CAMPANIA SOSPESA IN ATTESA DELLA MODIFICA ALLA SEVERINO
Il decreto del Tribunale di Napoli che sospende cautelarmente gli effetti della sospensione dalla carica del neo eletto presidente della regione Campania sembra aver prodotto un vero primo effetto: accelerare il processo di modifica della legge Severino e far disperdere la brutta sensazione che tale modifica possa essere una “legge ad personam” per Vincenzo De Luca.
Di sicuro, la pronuncia del Tribunale produce un ulteriore elemento di caos, considerando che essa è la sospensione di una sospensione e che il caso è tutt’altro che chiuso, dal momento che in autunno vi sarà la pronuncia definitiva (il decreto di sospensione rinvia a novembre la decisione definitiva), nonché la decisione sulla legittimità costituzionale della legge Severino.

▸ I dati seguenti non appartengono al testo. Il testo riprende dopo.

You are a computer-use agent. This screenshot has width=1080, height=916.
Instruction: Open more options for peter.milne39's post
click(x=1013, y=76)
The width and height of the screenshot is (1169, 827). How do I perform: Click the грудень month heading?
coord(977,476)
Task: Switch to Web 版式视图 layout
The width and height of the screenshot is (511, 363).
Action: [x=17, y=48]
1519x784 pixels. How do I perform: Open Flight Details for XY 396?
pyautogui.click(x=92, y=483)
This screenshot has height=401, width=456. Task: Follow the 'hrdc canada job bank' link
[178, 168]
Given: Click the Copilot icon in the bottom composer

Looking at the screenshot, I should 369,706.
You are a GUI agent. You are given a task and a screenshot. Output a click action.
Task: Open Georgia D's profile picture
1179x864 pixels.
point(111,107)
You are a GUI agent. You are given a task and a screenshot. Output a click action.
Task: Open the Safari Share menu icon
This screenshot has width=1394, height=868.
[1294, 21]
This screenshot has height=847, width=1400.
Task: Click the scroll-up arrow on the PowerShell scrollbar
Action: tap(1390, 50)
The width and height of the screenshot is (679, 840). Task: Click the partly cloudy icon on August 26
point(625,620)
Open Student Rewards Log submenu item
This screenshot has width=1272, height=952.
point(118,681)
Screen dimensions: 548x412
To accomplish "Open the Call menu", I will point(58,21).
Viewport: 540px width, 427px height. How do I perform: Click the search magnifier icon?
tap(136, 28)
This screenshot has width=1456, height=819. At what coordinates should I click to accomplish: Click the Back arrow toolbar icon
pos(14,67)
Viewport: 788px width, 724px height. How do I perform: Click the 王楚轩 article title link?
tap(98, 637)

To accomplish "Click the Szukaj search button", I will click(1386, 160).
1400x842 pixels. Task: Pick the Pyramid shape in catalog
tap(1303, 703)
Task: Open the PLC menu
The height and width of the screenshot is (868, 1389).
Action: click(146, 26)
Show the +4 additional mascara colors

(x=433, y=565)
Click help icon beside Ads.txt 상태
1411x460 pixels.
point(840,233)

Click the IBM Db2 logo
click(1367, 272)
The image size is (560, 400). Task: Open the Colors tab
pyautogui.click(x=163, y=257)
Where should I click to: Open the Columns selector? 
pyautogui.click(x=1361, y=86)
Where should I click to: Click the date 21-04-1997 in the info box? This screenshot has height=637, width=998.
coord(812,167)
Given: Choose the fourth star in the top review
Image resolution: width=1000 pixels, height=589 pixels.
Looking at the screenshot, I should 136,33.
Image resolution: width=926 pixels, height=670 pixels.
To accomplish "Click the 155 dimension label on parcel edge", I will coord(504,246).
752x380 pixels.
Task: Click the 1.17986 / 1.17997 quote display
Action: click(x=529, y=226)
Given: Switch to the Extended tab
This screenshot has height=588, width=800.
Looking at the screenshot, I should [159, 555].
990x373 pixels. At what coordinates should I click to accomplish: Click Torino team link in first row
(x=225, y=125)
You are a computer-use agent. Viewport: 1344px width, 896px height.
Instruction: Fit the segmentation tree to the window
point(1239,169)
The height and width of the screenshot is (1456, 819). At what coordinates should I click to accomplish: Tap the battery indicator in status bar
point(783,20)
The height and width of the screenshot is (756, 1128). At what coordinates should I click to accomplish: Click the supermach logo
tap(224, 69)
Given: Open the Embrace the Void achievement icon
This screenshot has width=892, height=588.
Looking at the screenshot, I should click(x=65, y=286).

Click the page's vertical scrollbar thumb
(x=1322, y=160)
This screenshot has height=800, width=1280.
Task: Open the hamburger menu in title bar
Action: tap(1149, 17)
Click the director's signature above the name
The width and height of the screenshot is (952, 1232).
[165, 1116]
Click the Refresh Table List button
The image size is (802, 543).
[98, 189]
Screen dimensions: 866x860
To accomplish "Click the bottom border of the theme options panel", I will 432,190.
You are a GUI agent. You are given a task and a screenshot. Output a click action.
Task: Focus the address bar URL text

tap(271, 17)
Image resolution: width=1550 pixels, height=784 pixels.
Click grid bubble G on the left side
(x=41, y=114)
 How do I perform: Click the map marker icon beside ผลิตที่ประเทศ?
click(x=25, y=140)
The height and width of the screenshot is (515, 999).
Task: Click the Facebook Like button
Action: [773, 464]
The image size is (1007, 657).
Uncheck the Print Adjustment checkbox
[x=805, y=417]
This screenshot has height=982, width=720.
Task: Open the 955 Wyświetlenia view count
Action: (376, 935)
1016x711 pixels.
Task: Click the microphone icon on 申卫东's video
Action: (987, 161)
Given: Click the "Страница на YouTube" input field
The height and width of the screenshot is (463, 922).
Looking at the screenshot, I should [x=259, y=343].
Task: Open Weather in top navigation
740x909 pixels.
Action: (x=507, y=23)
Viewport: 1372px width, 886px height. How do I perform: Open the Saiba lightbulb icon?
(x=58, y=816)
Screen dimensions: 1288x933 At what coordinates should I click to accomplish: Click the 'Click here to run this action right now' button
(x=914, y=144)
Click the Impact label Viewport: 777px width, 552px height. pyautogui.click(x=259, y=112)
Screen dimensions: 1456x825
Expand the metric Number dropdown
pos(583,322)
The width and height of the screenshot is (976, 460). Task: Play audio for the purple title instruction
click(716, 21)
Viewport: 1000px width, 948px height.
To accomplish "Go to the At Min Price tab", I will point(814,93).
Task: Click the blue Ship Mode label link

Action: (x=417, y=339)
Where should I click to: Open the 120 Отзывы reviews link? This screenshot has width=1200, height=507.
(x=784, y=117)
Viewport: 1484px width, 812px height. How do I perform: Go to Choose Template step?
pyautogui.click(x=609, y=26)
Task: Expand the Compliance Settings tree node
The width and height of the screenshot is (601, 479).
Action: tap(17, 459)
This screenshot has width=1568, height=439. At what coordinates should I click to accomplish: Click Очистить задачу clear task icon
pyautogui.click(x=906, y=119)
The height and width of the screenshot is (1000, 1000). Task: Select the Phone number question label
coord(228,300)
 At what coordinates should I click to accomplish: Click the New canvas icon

Di sospensione in sospensione, dunque, in Campania si sta davvero come color che son sospesi, mentre l’ordinamento giuridico nel suo complesso viene vulnerato da una condizione di incertezza oggettivamente inaccettabile, posto che compito di un ordinamento giuridico è proprio dare certezza alle regole da seguire.
Tutto questo caos è, ovviamente, più che sufficiente per lasciar affermare che occorre modificare la sua presunta “fonte”, cioè la legge Severino. Lo ha scritto, ad esempio, il costituzionalista Michele Ainis sul Corriere del 3 luglio; lo ha ribadito sulla stampa Raffaele Cantone, che già da mesi sostiene la necessità di modificare la legge Severino.
Probabilmente, la legge è scritta male, visto il cortocircuito interpretativo scatenatosi. Sta di fatto che un elemento della Severino è chiarissimo: quello di impedire di svolgere cariche politiche a persone che abbiano commesso reati, accertati con sentenze almeno di primo grado (nel caso degli amministratori locali). Un principio piuttosto ovvio, che andrebbe rispettato non tanto sul piano legale, quanto su quello comportamentale in primis dai partiti, sui quali incomberebbe un obbligo etico, prima ancora che giuridico, di selezionare i candidati in modo da evitare possibili conflitti di interessi o situazioni giuridiche paradossali come quella in atto.
Sta di fatto che il principio generale della Severino è stato sacrificato a favore dell’altro principio della libertà di ogni cittadino di esercitare il diritto di candidarsi, laddove una legge non glielo impedisca in modo chiaro e univoco.
Il Tribunale di Napoli ha evidentemente ritenuto che il diritto di De Luca ad insediarsi come presidente della regione non fosse stato negato in maniera limpida dalla legge.
Da qui può scattare una sequenza che farebbe tutto sommato molto comodo: partire dalle ragioni del decreto di sospensione della sospensione di De Luca ed utilizzarle per promuovere una riforma della legge Severino, nelle more della pronuncia della Consulta, tale da rimuovere i dubbi operativi che hanno indotto il Tribunale di Napoli ad adottare la propria decisione.
Molto probabilmente, la riforma della Severino finirebbe per cancellare l’ipotesi di ineleggibilità incombente su De Luca, sanando così la situazione, ma senza destare l’impressione di dare vita ad una legge per lo specifico caso. Nel frattempo, la regione Campania potrebbe comunque funzionare almeno fino al prossimo autunno.
Apparenza e sostanza risulterebbero salvate e, almeno, si risolverebbe la situazione di caos attuale: a quel punto, sarebbe interessante guardare con attenzione ai possibili futuri sviluppi di carriera del giudice di Napoli che ha emesso il decreto.
Resterebbe un solo punto: la posizione di Silvio Berlusconi. Una riforma della Severino tale da riammettere con piena legittimità e senza alcun dubbio De Luca nelle funzioni di presidente, può contestualmente non portare alla revisione della decadenza dell’ex presidente del consiglio?